• [TASK TO COMPLETE]:
Edit the records starting with the line that contains "Click the Skill" and going on through the line that contains "coord(11,569)": change "screenshot" to "image" and leave everything else as it is. Give back only those lines.

^^^^^^^^^^^^^^^^

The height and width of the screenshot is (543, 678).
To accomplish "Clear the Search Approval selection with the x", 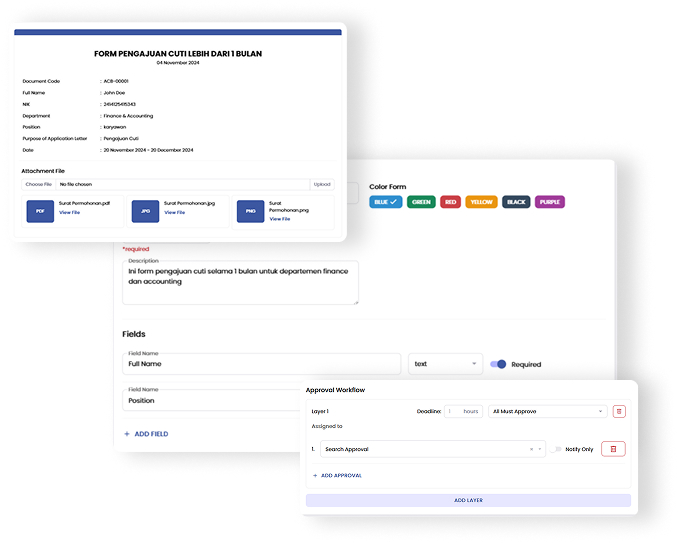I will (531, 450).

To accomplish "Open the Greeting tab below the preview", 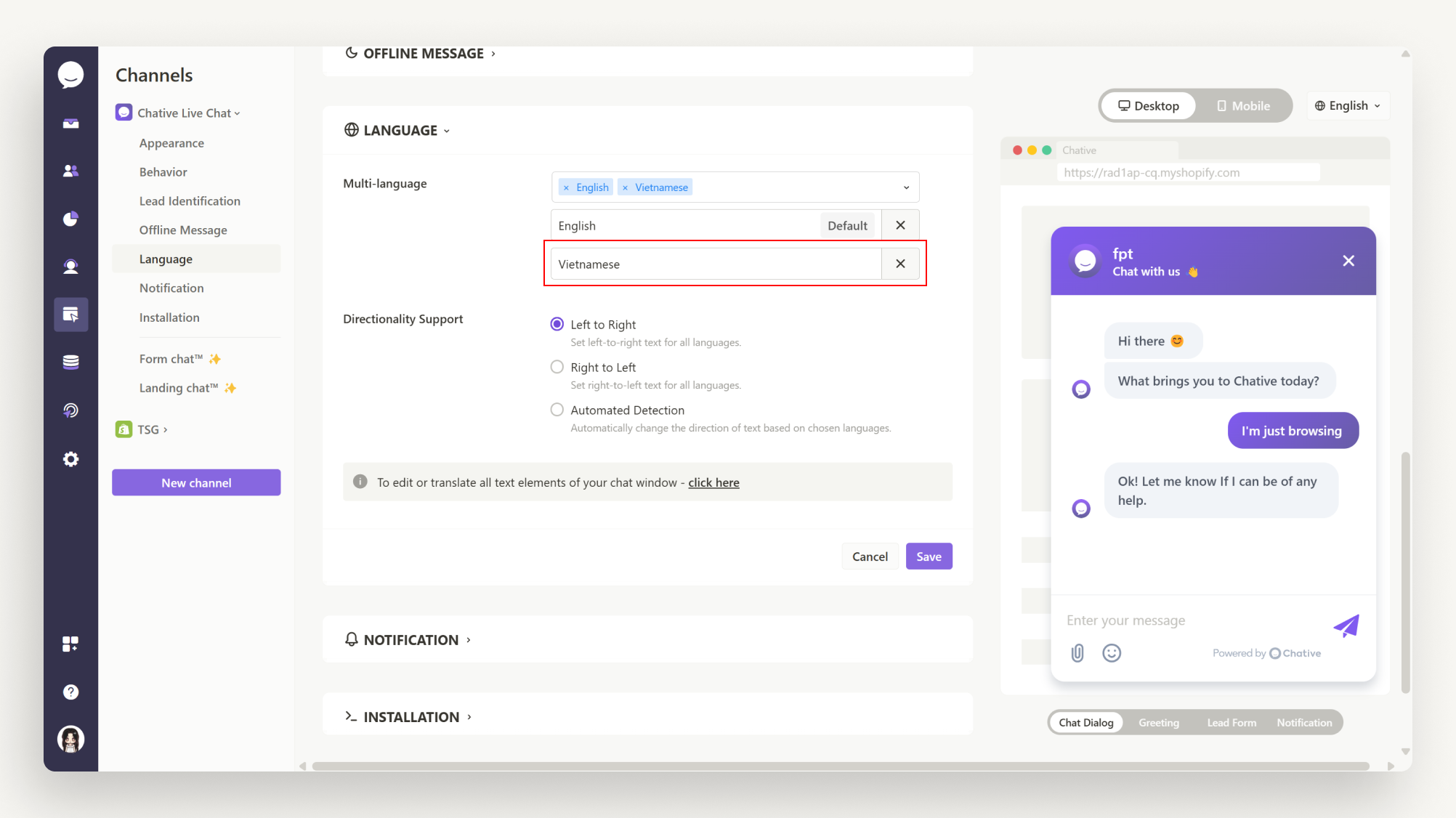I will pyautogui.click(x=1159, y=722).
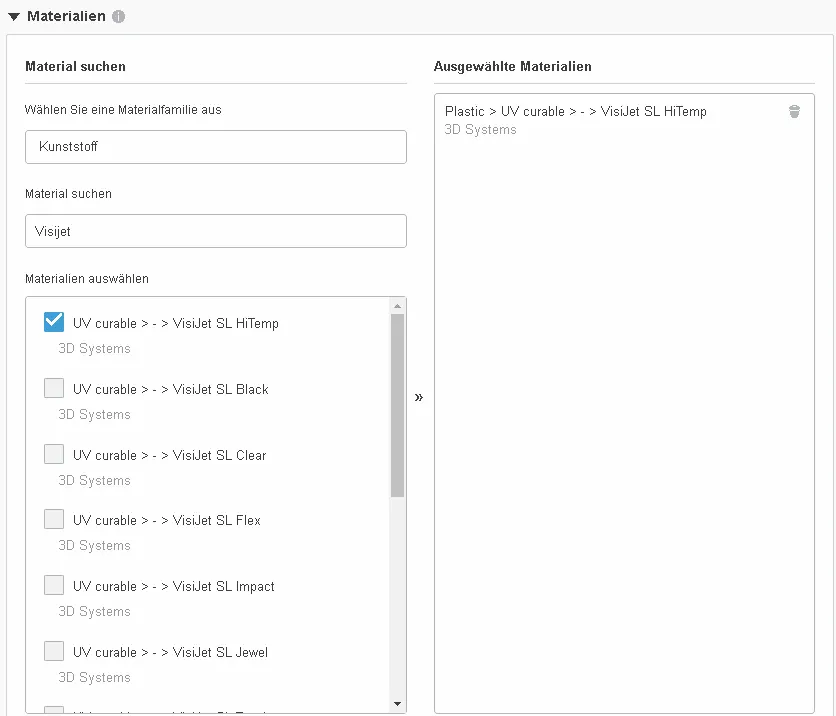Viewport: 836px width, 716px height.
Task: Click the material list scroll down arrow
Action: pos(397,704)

^^^^^^^^^^^^^^^^

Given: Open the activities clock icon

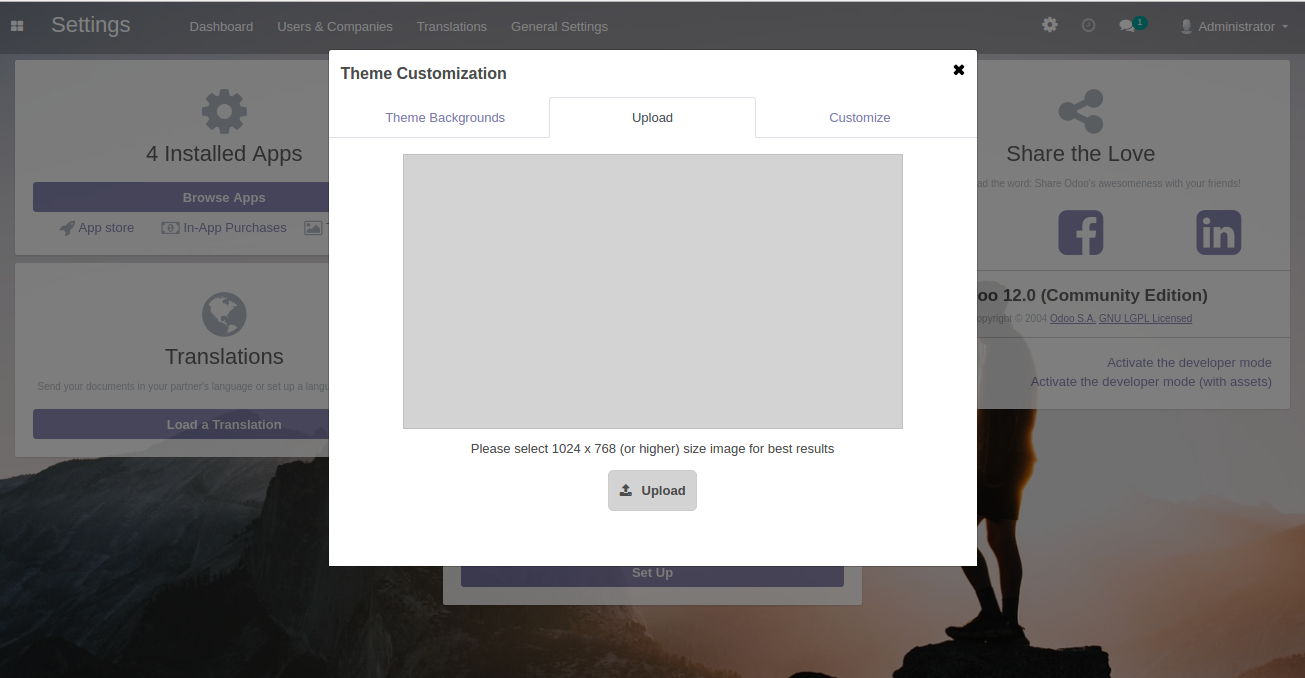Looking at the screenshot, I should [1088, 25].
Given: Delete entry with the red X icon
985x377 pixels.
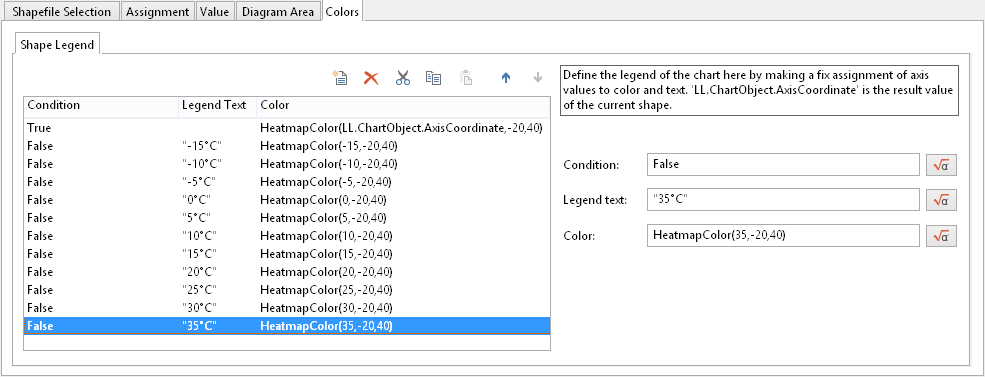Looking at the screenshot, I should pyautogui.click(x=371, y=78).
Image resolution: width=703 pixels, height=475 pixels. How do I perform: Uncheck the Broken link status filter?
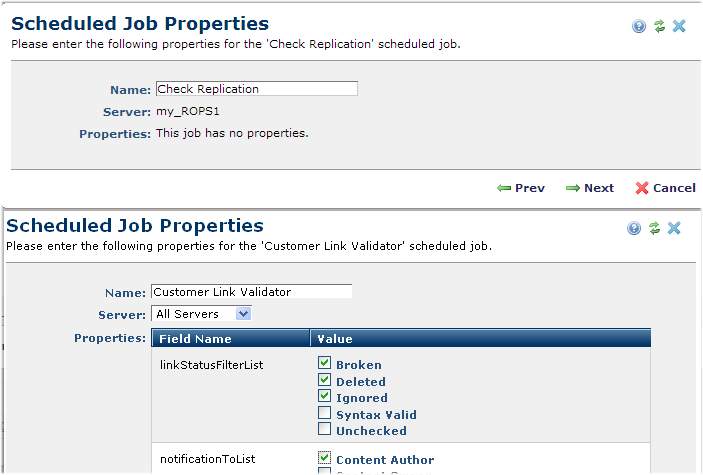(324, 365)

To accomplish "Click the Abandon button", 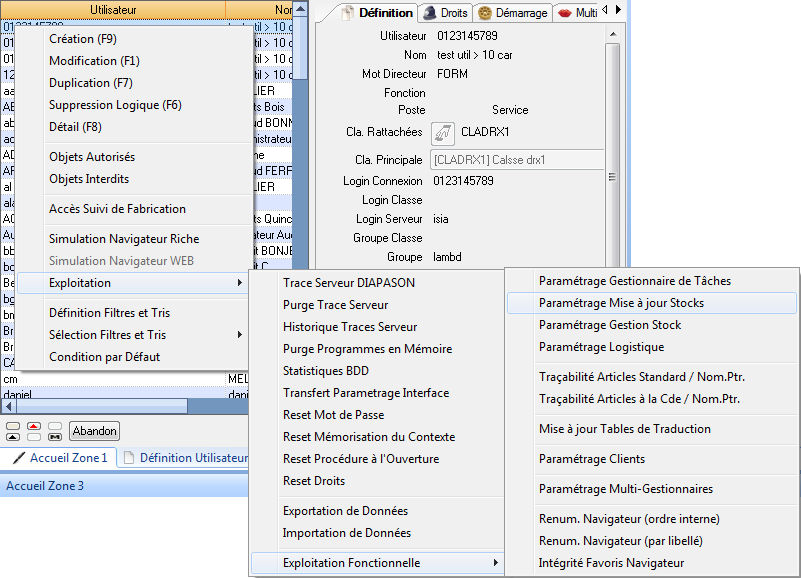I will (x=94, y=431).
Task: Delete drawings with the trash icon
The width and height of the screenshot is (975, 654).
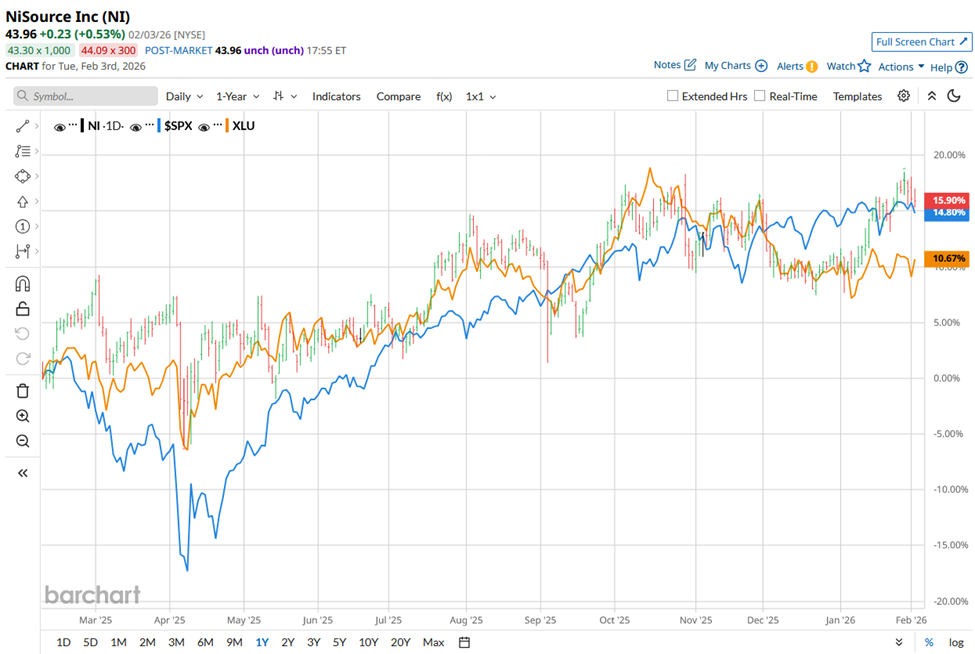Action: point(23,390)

^^^^^^^^^^^^^^^^

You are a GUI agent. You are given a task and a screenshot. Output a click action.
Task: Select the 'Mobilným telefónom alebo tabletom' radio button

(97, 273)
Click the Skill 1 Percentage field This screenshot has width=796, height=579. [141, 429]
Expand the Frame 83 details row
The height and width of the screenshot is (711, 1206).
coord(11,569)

^^^^^^^^^^^^^^^^

• [WRITTEN SOLUTION]:
Click the Skill 1 Percentage field This image has width=796, height=579. [141, 429]
Expand the Frame 83 details row
The height and width of the image is (711, 1206).
coord(11,569)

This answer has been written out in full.